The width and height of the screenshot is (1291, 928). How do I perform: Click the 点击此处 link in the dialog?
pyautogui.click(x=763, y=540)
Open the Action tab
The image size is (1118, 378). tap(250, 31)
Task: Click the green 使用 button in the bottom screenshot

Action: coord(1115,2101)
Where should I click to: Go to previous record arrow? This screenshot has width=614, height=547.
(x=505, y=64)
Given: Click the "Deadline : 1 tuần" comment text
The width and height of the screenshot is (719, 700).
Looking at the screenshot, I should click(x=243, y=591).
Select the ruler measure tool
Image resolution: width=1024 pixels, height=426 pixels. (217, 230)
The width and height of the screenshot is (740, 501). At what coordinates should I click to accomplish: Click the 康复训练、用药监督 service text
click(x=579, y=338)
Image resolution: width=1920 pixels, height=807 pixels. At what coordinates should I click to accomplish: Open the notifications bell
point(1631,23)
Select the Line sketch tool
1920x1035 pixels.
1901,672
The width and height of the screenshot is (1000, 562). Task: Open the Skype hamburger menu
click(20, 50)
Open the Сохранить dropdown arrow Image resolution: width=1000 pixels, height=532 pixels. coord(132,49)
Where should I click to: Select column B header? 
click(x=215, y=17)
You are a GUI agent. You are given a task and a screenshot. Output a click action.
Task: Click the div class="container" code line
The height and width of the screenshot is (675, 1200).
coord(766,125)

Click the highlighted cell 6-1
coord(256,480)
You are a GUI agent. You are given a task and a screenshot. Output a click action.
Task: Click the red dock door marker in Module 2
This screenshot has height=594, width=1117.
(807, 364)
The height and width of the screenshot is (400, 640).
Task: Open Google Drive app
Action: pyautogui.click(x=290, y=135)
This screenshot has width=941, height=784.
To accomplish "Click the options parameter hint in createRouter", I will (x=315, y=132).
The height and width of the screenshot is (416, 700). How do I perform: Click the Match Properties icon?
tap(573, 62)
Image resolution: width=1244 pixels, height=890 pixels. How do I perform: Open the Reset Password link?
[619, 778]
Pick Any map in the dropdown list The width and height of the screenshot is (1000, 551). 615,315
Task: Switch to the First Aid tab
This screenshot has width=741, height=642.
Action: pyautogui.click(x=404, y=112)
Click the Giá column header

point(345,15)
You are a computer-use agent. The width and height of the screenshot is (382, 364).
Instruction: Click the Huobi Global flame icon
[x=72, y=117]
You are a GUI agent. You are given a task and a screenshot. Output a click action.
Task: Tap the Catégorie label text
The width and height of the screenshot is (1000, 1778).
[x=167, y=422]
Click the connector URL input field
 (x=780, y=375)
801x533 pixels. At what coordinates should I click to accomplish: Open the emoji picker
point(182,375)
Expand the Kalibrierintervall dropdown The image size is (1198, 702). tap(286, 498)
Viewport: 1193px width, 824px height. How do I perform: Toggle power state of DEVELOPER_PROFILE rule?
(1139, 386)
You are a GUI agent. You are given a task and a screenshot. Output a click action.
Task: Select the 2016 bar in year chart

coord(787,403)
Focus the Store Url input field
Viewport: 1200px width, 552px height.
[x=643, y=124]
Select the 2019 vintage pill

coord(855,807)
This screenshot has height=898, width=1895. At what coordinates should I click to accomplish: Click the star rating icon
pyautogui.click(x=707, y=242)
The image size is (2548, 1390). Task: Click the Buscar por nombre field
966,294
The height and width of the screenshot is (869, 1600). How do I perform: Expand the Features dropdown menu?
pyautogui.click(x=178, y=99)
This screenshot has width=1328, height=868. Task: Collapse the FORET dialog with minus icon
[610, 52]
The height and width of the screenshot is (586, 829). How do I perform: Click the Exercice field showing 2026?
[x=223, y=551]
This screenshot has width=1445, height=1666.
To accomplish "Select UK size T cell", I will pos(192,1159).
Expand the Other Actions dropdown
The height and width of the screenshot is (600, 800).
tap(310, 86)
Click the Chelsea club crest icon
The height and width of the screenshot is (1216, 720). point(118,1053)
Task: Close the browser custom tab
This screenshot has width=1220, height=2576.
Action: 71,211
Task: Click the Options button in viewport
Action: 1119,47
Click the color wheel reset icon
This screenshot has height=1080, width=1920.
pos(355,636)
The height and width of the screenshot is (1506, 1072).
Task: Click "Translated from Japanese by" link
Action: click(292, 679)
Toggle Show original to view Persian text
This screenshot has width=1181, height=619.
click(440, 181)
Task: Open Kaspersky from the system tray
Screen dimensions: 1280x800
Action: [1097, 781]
======
WORK REQUEST: Repeat the listing above in full, exactly as given.

SOLUTION TO THE PROBLEM:
The width and height of the screenshot is (1291, 928). How do I perform: Click the 点击此处 link in the dialog?
pyautogui.click(x=763, y=540)
Open the Action tab
The image size is (1118, 378). tap(250, 31)
Task: Click the green 使用 button in the bottom screenshot

Action: coord(1115,2101)
Where should I click to: Go to previous record arrow? This screenshot has width=614, height=547.
(x=505, y=64)
Given: Click the "Deadline : 1 tuần" comment text
The width and height of the screenshot is (719, 700).
Looking at the screenshot, I should click(x=243, y=591).
Select the ruler measure tool
Image resolution: width=1024 pixels, height=426 pixels. (217, 230)
The width and height of the screenshot is (740, 501). At what coordinates should I click to accomplish: Click the 康复训练、用药监督 service text
click(x=579, y=338)
Image resolution: width=1920 pixels, height=807 pixels. At what coordinates should I click to accomplish: Open the notifications bell
point(1631,23)
Select the Line sketch tool
1920x1035 pixels.
1901,672
The width and height of the screenshot is (1000, 562). Task: Open the Skype hamburger menu
click(20, 50)
Open the Сохранить dropdown arrow Image resolution: width=1000 pixels, height=532 pixels. coord(132,49)
Where should I click to: Select column B header? 
click(x=215, y=17)
You are a GUI agent. You are given a task and a screenshot. Output a click action.
Task: Click the div class="container" code line
The height and width of the screenshot is (675, 1200).
coord(766,125)

Click the highlighted cell 6-1
coord(256,480)
You are a GUI agent. You are given a task and a screenshot. Output a click action.
Task: Click the red dock door marker in Module 2
This screenshot has height=594, width=1117.
(807, 364)
The height and width of the screenshot is (400, 640).
Task: Open Google Drive app
Action: pyautogui.click(x=290, y=135)
This screenshot has width=941, height=784.
To accomplish "Click the options parameter hint in createRouter", I will (x=315, y=132).
The height and width of the screenshot is (416, 700). How do I perform: Click the Match Properties icon?
tap(573, 62)
Image resolution: width=1244 pixels, height=890 pixels. How do I perform: Open the Reset Password link?
[619, 778]
Pick Any map in the dropdown list The width and height of the screenshot is (1000, 551). 615,315
Task: Switch to the First Aid tab
This screenshot has width=741, height=642.
Action: pyautogui.click(x=404, y=112)
Click the Giá column header

point(345,15)
You are a computer-use agent. The width and height of the screenshot is (382, 364).
Instruction: Click the Huobi Global flame icon
[x=72, y=117]
You are a GUI agent. You are given a task and a screenshot. Output a click action.
Task: Tap the Catégorie label text
The width and height of the screenshot is (1000, 1778).
[x=167, y=422]
Click the connector URL input field
 (x=780, y=375)
801x533 pixels. At what coordinates should I click to accomplish: Open the emoji picker
point(182,375)
Expand the Kalibrierintervall dropdown The image size is (1198, 702). tap(286, 498)
Viewport: 1193px width, 824px height. How do I perform: Toggle power state of DEVELOPER_PROFILE rule?
(1139, 386)
You are a GUI agent. You are given a task and a screenshot. Output a click action.
Task: Select the 2016 bar in year chart

coord(787,403)
Focus the Store Url input field
Viewport: 1200px width, 552px height.
[x=643, y=124]
Select the 2019 vintage pill

coord(855,807)
This screenshot has height=898, width=1895. At what coordinates should I click to accomplish: Click the star rating icon
pyautogui.click(x=707, y=242)
The image size is (2548, 1390). Task: Click the Buscar por nombre field
966,294
The height and width of the screenshot is (869, 1600). How do I perform: Expand the Features dropdown menu?
pyautogui.click(x=178, y=99)
This screenshot has width=1328, height=868. Task: Collapse the FORET dialog with minus icon
[610, 52]
The height and width of the screenshot is (586, 829). How do I perform: Click the Exercice field showing 2026?
[x=223, y=551]
This screenshot has width=1445, height=1666.
To accomplish "Select UK size T cell", I will pos(192,1159).
Expand the Other Actions dropdown
The height and width of the screenshot is (600, 800).
tap(310, 86)
Click the Chelsea club crest icon
The height and width of the screenshot is (1216, 720). point(118,1053)
Task: Close the browser custom tab
This screenshot has width=1220, height=2576.
Action: 71,211
Task: Click the Options button in viewport
Action: 1119,47
Click the color wheel reset icon
This screenshot has height=1080, width=1920.
pos(355,636)
The height and width of the screenshot is (1506, 1072).
Task: Click "Translated from Japanese by" link
Action: click(292, 679)
Toggle Show original to view Persian text
This screenshot has width=1181, height=619.
click(440, 181)
Task: Open Kaspersky from the system tray
Screen dimensions: 1280x800
Action: [1097, 781]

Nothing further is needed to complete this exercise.